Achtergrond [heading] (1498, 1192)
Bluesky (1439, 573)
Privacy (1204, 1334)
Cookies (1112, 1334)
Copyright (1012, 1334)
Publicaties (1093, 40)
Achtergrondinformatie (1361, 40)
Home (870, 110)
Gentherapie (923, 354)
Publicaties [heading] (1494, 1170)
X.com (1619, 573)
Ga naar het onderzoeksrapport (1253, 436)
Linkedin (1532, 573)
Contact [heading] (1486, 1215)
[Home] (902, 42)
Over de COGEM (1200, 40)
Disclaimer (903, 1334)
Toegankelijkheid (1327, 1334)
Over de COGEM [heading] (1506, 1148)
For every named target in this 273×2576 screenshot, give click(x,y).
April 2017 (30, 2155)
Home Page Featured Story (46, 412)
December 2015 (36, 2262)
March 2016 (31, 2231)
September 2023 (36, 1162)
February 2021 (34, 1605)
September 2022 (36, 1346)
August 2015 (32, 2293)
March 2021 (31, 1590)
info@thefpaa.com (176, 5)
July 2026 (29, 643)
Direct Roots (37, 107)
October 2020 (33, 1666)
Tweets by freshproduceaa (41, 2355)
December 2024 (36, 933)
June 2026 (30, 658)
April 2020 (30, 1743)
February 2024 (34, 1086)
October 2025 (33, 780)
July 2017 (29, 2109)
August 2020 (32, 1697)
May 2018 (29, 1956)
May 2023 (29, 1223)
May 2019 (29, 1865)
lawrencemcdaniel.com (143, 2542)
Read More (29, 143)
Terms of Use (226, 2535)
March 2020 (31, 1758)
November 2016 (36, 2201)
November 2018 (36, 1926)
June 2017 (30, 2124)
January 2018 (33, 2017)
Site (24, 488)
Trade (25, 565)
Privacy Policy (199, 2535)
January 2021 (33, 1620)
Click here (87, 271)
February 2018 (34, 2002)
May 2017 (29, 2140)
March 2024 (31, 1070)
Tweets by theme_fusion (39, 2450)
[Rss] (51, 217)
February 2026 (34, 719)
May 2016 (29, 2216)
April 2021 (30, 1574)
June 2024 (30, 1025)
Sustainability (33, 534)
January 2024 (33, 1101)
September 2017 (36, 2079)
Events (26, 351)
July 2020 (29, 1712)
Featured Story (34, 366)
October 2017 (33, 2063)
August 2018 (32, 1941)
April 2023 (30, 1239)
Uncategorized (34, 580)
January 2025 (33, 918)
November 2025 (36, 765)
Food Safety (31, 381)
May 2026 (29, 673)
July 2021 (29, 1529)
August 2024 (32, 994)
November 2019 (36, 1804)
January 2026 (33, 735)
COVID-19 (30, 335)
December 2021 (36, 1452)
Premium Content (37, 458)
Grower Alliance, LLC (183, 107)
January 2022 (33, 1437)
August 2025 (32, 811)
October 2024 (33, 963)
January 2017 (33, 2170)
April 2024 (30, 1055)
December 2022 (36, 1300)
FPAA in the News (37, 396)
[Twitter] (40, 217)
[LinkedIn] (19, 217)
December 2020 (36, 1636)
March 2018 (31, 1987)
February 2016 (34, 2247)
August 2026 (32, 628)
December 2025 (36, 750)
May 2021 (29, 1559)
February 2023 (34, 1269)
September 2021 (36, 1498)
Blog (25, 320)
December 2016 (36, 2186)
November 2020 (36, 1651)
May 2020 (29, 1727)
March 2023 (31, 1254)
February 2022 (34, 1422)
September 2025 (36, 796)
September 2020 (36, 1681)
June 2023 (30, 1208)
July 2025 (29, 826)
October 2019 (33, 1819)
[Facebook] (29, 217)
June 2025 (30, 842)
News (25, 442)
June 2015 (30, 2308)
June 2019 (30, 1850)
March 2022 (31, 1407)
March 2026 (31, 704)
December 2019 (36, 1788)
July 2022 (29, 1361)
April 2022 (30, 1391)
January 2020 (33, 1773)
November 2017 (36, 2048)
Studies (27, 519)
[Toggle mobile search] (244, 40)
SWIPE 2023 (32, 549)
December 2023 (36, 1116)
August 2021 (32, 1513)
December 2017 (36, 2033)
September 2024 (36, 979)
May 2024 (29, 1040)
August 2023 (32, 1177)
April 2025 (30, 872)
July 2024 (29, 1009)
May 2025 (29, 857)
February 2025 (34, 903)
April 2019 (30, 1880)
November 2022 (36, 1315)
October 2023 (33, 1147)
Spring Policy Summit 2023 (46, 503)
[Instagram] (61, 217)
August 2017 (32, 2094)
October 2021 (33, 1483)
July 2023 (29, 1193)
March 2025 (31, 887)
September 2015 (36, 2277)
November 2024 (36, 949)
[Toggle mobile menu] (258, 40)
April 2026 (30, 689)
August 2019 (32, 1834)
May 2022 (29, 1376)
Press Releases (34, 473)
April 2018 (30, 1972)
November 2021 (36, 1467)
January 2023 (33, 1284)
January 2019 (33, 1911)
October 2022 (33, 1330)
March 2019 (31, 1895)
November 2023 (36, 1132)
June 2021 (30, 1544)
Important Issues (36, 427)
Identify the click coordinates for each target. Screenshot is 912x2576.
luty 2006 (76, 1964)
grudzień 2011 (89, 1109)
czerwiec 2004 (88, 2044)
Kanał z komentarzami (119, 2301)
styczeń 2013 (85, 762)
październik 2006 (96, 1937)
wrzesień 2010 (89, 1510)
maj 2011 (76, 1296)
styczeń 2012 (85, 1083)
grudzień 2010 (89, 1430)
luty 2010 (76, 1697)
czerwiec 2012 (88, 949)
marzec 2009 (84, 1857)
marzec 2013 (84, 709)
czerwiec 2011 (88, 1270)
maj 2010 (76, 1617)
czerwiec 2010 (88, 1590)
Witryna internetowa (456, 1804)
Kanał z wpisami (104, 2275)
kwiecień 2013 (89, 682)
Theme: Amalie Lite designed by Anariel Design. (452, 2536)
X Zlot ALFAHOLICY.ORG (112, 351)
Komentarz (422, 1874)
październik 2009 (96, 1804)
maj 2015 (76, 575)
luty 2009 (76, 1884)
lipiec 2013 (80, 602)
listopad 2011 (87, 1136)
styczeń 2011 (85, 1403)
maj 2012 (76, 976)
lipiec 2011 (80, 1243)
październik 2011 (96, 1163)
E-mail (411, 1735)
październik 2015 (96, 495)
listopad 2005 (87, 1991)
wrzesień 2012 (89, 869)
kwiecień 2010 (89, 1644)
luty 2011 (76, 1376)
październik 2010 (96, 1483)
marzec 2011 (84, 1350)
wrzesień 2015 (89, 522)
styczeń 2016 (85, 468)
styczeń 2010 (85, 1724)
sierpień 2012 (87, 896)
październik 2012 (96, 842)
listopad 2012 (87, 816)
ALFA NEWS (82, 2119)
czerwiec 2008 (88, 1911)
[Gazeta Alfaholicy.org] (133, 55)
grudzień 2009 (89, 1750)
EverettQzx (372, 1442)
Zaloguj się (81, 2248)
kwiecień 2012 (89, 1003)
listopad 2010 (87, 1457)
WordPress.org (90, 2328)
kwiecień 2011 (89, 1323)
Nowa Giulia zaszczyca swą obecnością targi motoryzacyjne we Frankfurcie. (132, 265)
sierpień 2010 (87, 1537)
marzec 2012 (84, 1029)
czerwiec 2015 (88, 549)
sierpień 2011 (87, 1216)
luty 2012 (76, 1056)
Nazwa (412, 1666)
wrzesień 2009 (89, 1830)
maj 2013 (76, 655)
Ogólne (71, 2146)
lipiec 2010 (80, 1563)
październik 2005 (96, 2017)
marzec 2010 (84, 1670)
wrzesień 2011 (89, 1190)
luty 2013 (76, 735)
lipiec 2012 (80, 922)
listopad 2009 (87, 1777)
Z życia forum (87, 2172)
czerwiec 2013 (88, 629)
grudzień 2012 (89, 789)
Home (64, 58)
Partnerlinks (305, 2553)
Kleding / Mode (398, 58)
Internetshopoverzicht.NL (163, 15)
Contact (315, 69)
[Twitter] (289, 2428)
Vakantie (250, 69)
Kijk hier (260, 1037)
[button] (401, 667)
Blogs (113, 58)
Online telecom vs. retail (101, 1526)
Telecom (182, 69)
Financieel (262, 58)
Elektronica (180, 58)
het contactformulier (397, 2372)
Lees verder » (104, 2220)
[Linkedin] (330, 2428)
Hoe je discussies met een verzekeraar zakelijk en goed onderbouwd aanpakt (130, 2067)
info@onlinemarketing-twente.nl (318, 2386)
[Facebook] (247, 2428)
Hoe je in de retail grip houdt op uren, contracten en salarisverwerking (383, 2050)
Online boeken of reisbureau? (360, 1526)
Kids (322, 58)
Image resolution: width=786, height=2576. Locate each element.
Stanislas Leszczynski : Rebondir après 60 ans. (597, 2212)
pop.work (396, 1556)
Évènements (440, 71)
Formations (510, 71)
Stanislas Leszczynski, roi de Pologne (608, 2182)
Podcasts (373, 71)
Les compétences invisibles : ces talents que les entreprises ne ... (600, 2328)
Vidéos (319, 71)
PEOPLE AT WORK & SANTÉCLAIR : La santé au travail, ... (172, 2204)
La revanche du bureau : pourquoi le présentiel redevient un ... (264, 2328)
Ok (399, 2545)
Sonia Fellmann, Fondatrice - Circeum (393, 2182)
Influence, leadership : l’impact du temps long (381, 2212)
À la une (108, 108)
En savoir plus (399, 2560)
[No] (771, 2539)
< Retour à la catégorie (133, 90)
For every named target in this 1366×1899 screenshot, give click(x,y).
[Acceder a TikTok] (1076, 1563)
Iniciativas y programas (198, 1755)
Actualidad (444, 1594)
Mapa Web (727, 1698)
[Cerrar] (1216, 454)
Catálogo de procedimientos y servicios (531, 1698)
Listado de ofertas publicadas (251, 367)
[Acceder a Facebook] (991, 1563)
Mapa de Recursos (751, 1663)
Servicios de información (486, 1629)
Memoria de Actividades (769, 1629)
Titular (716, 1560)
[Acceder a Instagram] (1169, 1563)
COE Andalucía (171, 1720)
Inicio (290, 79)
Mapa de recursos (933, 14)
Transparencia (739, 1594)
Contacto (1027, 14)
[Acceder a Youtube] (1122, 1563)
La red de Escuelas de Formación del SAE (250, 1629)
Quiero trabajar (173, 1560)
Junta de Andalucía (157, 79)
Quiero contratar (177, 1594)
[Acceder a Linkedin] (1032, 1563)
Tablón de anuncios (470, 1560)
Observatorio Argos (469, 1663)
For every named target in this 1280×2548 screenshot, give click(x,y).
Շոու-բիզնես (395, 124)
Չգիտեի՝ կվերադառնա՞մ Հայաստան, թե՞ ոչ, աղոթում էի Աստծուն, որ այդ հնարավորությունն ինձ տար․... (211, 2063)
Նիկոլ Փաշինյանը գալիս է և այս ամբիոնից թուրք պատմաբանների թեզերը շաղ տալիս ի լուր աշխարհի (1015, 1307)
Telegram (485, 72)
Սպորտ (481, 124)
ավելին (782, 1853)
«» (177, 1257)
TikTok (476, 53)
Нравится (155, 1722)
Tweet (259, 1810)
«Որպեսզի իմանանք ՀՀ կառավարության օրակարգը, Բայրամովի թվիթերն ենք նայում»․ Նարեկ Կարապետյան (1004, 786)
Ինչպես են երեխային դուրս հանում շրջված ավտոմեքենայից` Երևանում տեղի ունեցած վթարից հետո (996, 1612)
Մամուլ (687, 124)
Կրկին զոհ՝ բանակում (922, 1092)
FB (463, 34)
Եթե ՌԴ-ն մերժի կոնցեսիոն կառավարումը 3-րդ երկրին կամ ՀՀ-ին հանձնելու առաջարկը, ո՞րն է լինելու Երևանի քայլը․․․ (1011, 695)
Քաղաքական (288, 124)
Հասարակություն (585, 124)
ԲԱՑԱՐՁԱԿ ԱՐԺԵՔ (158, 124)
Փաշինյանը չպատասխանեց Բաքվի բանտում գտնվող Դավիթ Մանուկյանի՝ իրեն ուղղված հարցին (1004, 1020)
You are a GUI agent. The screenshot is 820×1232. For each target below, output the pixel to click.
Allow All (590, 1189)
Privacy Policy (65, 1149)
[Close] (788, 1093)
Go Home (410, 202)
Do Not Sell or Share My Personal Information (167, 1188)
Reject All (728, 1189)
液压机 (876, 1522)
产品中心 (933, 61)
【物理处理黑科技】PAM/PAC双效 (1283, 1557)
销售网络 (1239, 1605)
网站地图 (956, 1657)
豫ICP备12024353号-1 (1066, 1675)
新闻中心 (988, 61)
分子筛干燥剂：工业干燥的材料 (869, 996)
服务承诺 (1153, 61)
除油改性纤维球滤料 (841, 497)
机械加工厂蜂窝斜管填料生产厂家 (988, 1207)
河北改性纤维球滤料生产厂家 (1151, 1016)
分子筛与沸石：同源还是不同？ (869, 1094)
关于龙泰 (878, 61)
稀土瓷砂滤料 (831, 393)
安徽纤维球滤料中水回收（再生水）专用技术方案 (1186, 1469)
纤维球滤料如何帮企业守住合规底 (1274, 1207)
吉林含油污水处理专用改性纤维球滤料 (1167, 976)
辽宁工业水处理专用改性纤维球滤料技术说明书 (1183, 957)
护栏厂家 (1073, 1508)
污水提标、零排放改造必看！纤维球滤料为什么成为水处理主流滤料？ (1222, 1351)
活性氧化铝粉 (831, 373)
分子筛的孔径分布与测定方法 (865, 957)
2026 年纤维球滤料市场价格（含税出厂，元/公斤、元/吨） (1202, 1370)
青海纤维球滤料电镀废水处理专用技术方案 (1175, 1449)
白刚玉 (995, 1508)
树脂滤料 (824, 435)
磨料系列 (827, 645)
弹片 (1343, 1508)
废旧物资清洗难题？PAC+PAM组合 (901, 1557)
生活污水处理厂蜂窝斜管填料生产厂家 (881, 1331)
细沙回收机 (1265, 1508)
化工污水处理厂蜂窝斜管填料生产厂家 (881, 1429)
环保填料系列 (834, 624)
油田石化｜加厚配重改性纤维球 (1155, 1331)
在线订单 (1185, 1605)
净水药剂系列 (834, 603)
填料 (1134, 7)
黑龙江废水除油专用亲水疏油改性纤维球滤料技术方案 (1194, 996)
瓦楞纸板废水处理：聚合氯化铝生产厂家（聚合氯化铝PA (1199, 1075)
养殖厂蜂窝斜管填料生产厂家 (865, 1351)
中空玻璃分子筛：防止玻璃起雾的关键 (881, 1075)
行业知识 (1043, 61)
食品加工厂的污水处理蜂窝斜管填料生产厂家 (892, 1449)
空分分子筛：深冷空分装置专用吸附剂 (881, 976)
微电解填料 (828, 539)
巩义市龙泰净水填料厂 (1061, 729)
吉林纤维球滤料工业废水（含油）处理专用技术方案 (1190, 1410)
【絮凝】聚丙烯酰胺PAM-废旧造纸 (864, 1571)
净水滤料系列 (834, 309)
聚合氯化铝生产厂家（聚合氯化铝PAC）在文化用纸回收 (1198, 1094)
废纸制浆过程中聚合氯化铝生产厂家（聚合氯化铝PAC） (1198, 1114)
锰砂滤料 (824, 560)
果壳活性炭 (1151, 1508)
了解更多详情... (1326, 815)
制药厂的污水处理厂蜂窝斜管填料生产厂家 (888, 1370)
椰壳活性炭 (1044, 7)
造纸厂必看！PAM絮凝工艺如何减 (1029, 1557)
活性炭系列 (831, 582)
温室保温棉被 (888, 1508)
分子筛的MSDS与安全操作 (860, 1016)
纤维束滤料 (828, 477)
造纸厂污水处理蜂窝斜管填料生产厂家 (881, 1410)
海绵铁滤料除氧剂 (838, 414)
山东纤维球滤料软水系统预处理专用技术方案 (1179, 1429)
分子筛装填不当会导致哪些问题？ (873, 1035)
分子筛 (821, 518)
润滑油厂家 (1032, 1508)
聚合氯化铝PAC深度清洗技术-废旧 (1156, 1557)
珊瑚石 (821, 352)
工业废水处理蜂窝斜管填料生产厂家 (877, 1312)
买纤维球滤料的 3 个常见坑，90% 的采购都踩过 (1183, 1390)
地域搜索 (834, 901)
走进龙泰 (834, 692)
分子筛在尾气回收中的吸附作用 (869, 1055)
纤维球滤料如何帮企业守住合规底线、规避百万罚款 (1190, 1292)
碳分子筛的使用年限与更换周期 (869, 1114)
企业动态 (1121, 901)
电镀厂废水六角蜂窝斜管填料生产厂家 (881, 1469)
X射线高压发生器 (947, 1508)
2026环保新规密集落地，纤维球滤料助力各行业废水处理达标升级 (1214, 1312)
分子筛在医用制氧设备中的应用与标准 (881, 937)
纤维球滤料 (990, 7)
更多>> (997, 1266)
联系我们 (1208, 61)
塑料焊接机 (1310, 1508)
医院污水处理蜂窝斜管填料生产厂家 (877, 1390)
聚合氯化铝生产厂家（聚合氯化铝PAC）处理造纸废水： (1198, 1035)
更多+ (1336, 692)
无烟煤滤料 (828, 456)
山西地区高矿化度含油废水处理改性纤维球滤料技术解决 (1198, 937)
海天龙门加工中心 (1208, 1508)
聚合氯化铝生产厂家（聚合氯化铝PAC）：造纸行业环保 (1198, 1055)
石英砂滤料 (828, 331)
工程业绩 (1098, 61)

▬▬▬▬▬▬▬▬▬▬

▶ Action item
In the entries above, please find the line with "December 2017 (36, 2033)" and the line with "Important Issues (36, 427)", then write out exactly those two lines and every line between them, and nothing more.

▶ Output of the exercise
December 2017 (36, 2033)
September 2024 (36, 979)
May 2024 (29, 1040)
August 2023 (32, 1177)
April 2025 (30, 872)
July 2024 (29, 1009)
May 2025 (29, 857)
February 2025 (34, 903)
April 2019 (30, 1880)
November 2022 (36, 1315)
October 2023 (33, 1147)
Spring Policy Summit 2023 (46, 503)
[Instagram] (61, 217)
August 2017 (32, 2094)
October 2021 (33, 1483)
July 2023 (29, 1193)
March 2025 (31, 887)
September 2015 (36, 2277)
November 2024 (36, 949)
[Toggle mobile menu] (258, 40)
April 2026 (30, 689)
August 2019 (32, 1834)
May 2022 (29, 1376)
Press Releases (34, 473)
April 2018 (30, 1972)
November 2021 (36, 1467)
January 2023 (33, 1284)
January 2019 (33, 1911)
October 2022 (33, 1330)
March 2019 (31, 1895)
November 2023 (36, 1132)
June 2021 (30, 1544)
Important Issues (36, 427)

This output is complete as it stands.